2. Quote source: All quotes (unless otherwise stated) are taken from the excellent book ‘Thinking in Systems’ written by the late Donella Meadows (a giant to add at some point).

3. All Black players that retired after 2015 rugby World Cup:

  • Richie McCaw (148 caps): Regarded by many as the greatest ever rugby player, Most capped rugby player of all time, 3x World Rugby Player of the Year….and his accolades go on and on;
  • Dan Carter (112 caps): Regarded by many as the greatest ever no. 10 (fly half) player, Highest international test points scorer of all time (1,598), 3x World Rugby Player of the Year…and on and on;
  • Ma’a Nonu (103 caps) and Conrad Smith (94 caps).

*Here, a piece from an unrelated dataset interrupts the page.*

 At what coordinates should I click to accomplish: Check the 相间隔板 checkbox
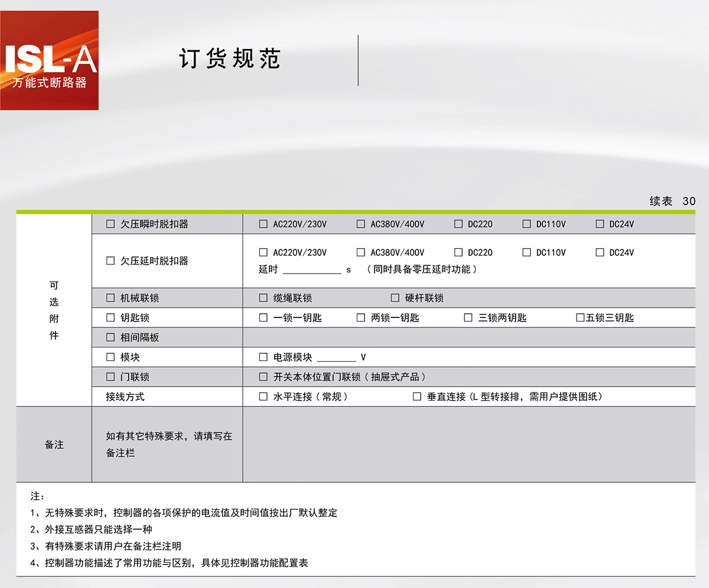(110, 337)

Most successful mid-field pairing;
  • …and other great players: Kevin Mealamu (132 caps), Tony Woodcock (118 caps)

4. England players: If you are a rugby fan then I’m referring to the likes of Dylan Hartley (‘bad boy’), Chris Robshaw (‘has been’) and James Haskell (‘donkey’). Sorry chaps…but this is what you had seemingly become!

5. FA Cup Giant Killing Context: Wrexham came last in League 4 the year before (i.e. came 92nd out of all the 92 league 1 – 4 clubs). At the complete opposite end of the spectrum, Arsenal won League 1 (i.e. came 1st out of these 92 clubs).

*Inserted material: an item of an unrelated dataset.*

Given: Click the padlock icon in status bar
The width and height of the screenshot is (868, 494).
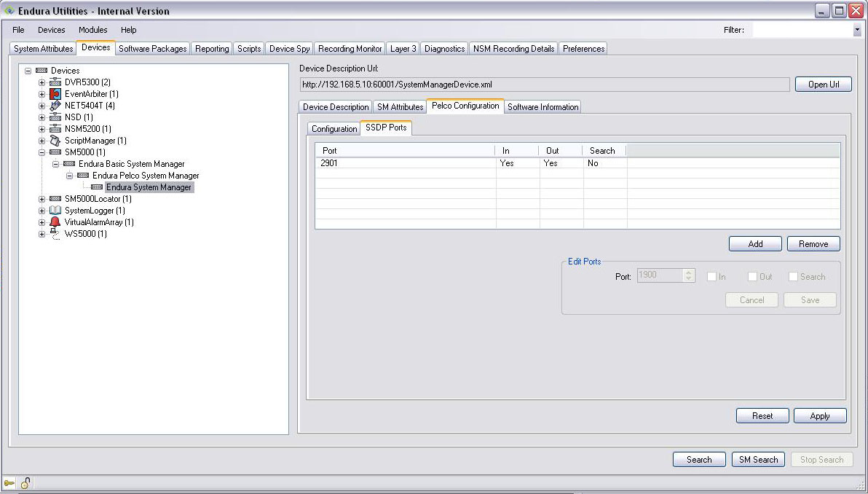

6. Explaining the main post Image: The system is made up of ropes (elements), knots (interconnections) and purpose (what it is intended to achieve)….which may be to look pretty or to hold a heavy load.

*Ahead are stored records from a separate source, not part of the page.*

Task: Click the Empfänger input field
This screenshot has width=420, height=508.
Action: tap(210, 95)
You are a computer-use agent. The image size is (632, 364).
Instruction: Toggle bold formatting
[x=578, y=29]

7. Clarification: This post is NOT saying that purpose is the only lever you should focus on. It is merely explaining the likely impact of working on each type of lever. We should be working on improving all three ‘kinds of things’ and, being a system, they are all related!

Chapter 5: Avoiding Armageddon!

Yep, it’s the last chapter! Phew, I hope you are still with me after Chapter 4…hello, is there anyone out there???

I said that I would end with “…and we all lived happily ever after” but there’s a few people who stand in the way of this.

Let’s get personal – Hot Potato time

hot-potatoSo everything I’ve written so far may resonate with you…and yet you will likely reply that nothing will change because those in control have no interest in doing so…and so I need to write a couple of personal messages:

  • to existing free-floating shareholders; and
  • to ‘large corporate’ CEOs;

I totally accept that there will be no real change unless both of these parties understand, need and want it.

A personal message to all you existing free-floating shareholders out there:

Okay, so cast your mind back to the opening of Chapter 1.

I held out Henry Ford as someone with something important to say…but I also noted that he had a huge amount of luck – he was on the right side of a technological disruption.

This is the time to inform (or remind) you that there are loads of technological (and related business model) disruptions happening right now:

  • In transportation: autonomous vehicles that will disrupt taxis, haulage, public transport…
  • In power: electrical generation (such as solar) and storage (such as batteries) that will disrupt the incumbent fossil fuel industry and its distribution networks…
  • In finance: I’m only just feeling around the crypto-currency stuff (I confess to being a bit of a laggard!)…but I can see that the effect will likely be huge;
  • In production: such that people can 3D print their own products to their own specifications as and when they want;
  • ….and all the financial service knock-on effects of the above:
    • On banking (e.g. less cars on the road = less car loans)
    • On insurance (e.g. drastically less accidents = no need for car insurance)
    • On currencies and share trading
  • …and probably loads more game changers that I don’t know about and/ or don’t understand (I haven’t even mentioned the rather trendy ‘internet of things’!);
  • …and yet more that none of us yet know about but could be around the corner.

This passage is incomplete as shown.